# Axioms of a homomorphism

1. Sep 24, 2011

### Ted123

1. The problem statement, all variables and given/known data

Let $\mathfrak{g}$ be a lie algebra over $\mathbb{C}$ and $\mathfrak{h}$ be an ideal of $\mathfrak{g}$.

Show that the map $\pi : \mathfrak{g} \to \mathfrak{g/h}$ defined by $\pi (x) = x + \mathfrak{h}$ for all $x\in\mathfrak{g}$ satisfies all the axioms of a homomorphism of lie algebras (called the canonical homomorphism).

3. The attempt at a solution

$\pi$ is linear:

For all $x,y\in\mathfrak{g}$ we have $$\pi (x+y) = (x+y)+\mathfrak{h} = (x+\mathfrak{h}) + (y+\mathfrak{h}) = \pi (x) + \pi (y)$$
If $\alpha\in\mathbb{C}$ then $$\pi (\alpha x) = \alpha x + \mathfrak{h} = \alpha (x + \mathfrak{h}) = \alpha \pi (x)$$
Furthermore, $$\pi ([x,y]) = [x,y] + \mathfrak{h} \stackrel{\stackrel{\mathfrak{h}\,\text{an ideal}}{\downarrow}}{=} [x,y] + [x,\mathfrak{h}] + [\mathfrak{h},y] + [\mathfrak{h},\mathfrak{h}] = [x+\mathfrak{h}, y+\mathfrak{h}] = [\pi (x),\pi (y)]$$
Are these all the axioms I need to check?

Last edited: Sep 24, 2011

# [RECORDS SUPPLIED]
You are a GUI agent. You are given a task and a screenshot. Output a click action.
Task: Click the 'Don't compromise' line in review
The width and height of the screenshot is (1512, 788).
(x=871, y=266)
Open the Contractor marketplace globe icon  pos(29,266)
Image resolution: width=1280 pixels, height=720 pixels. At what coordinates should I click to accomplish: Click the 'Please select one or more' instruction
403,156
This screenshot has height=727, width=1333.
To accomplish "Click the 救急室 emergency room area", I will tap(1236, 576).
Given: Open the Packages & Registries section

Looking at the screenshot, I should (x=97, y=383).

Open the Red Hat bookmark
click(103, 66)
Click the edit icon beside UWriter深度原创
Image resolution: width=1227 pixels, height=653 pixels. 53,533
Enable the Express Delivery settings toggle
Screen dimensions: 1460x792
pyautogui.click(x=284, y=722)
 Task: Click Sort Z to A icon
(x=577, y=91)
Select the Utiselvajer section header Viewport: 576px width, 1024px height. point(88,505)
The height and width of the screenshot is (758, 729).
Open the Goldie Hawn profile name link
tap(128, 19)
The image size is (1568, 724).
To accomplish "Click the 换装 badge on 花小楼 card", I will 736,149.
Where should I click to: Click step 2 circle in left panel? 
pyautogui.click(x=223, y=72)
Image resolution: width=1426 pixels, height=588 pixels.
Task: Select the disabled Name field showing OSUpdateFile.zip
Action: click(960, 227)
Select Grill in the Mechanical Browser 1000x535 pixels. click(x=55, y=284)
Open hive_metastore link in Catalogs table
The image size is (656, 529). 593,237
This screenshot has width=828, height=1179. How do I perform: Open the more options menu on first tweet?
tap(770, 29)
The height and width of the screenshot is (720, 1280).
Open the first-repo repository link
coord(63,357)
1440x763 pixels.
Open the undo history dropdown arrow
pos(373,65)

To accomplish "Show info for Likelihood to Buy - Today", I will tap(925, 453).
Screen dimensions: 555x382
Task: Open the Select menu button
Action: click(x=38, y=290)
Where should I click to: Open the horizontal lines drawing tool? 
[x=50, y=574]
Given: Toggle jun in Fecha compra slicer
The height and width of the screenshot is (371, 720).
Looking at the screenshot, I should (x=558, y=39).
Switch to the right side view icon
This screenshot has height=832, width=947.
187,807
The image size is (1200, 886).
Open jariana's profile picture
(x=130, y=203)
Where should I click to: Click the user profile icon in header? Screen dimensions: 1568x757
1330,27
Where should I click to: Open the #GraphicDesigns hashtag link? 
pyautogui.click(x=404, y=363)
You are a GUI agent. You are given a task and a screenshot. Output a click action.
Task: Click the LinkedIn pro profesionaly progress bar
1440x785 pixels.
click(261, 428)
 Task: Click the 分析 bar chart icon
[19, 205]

# [EXERCISES]
[1] Answer these questions from the forum thread on the canonical homomorphism, each on its own line:
(a) Over which field is the Lie algebra 𝔤 defined?
(b) What name does the problem give to the map π?
(c) On what date was the post last edited?
[2] In the listing, give as a numbered list the lines between the line holding "1440x763 pixels." and the line holding "Action: click(x=38, y=290)", inclusive, leaving out blank lines.

# [EXPECTED ANSWERS]
[1]
(a) The complex numbers, ℂ.
(b) The canonical homomorphism.
(c) Sep 24, 2011.

[2]
1. 1440x763 pixels.
2. Open the undo history dropdown arrow
3. pos(373,65)
4. To accomplish "Show info for Likelihood to Buy - Today", I will tap(925, 453).
5. Screen dimensions: 555x382
6. Task: Open the Select menu button
7. Action: click(x=38, y=290)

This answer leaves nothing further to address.